The present disclosure relates generally to apparatuses, methods, and systems for storing video in memory.
A computing device can be a smartphone, a wearable device, a tablet, a laptop, a desktop computer, or a smart assistant device, for example. The computing device can receive and/or transmit data and can include or be coupled to one or more memory devices.
Memory devices are typically provided as internal, semiconductor, integrated circuits in computers or other electronic systems. There are many different types of memory including volatile and non-volatile memory. Volatile memory can require power to maintain its data (e.g., host data, error data, etc.) and includes random access memory (RAM), dynamic random-access memory (DRAM), static random-access memory (SRAM), synchronous dynamic random-access memory (SDRAM), and thyristor random access memory (TRAM), among others. Non-volatile memory can provide persistent data by retaining stored data when not powered and can include NAND flash memory, NOR flash memory, and resistance variable memory such as phase change random access memory (PCRAM), resistive random-access memory (RRAM), and magnetoresistive random access memory (MRAM), such as spin torque transfer random access memory (STT RAM), among others.
The present disclosure includes apparatuses, methods, and systems for storing video in memory. In an example, an apparatus can include a memory, a camera, and a processor coupled to the memory and the camera, wherein the processor is configured to record video via the camera, store a first portion of the video for a first particular time period in the memory, and store a second portion of the video for a second particular time period responsive to a trigger.
Often important events are not captured on video even when cameras are present because the camera is not recording. Most cameras require a record button to be pressed to start recording. In some instances, an event can be over before a user is able to press record.
Aspects of the present disclosure address the above and other deficiencies by always collecting footage. For example, a camera can always be recording, and the video can be stored until some or all of the video is determined to be important and saved or unimportant and deleted. Accordingly, important events can be captured and stored.
An artificial intelligence (AI) model can be trained to determine which portions of a video to delete and which portions of a video to store. For example, the AI model can learn to identify triggers that signify events that should be saved and store portions of the video based on those triggers. These triggers can include a user's language, vocal pitches, word choices, body language, facial expressions, and/or gestures.
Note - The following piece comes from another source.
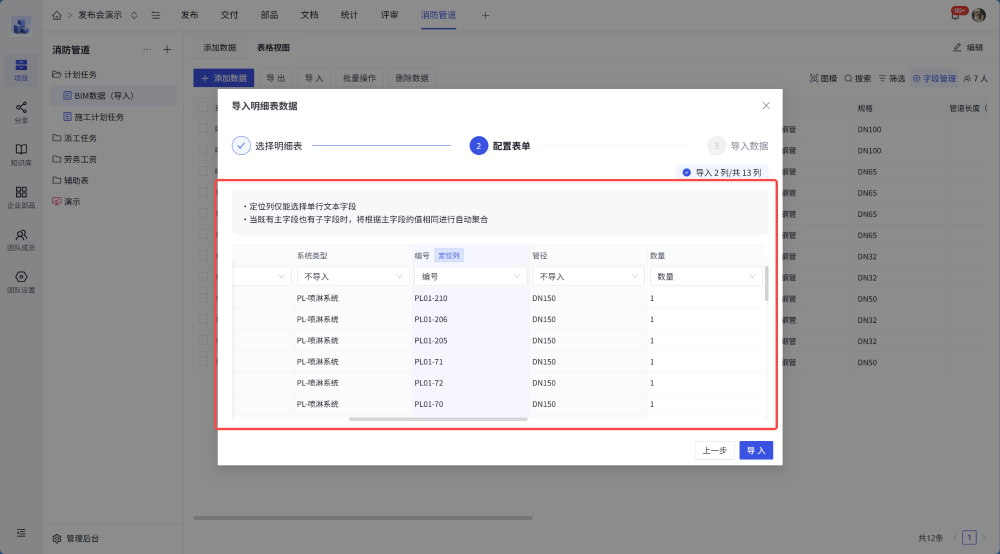Select the 文档 top tab
Viewport: 1000px width, 554px height.
tap(309, 15)
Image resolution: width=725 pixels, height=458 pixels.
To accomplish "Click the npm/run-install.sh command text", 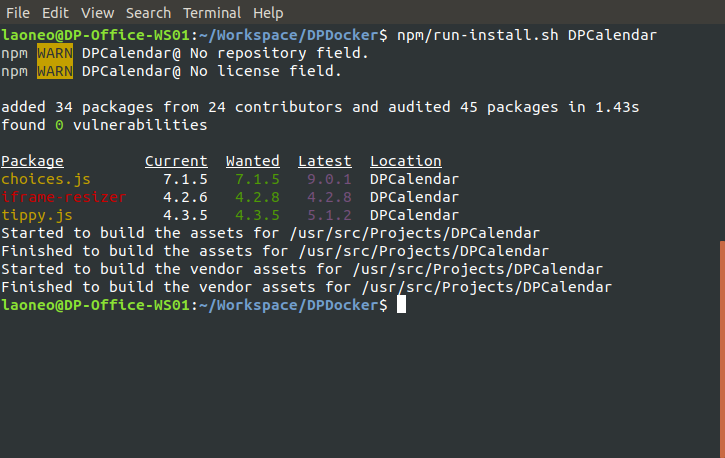I will coord(477,35).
As used herein, “a”, “an”, or “a number of” can refer to one or more of something, and “a plurality of” can refer to two or more such things. For example, a number of characteristics can refer to one or more characteristics, and a plurality of characteristics can refer to two or more characteristics. Additionally, designators such as “N”, as used herein, particularly with respect to reference numerals in the drawings, indicates that a number of the particular feature so designated can be included with a number of embodiments of the present disclosure.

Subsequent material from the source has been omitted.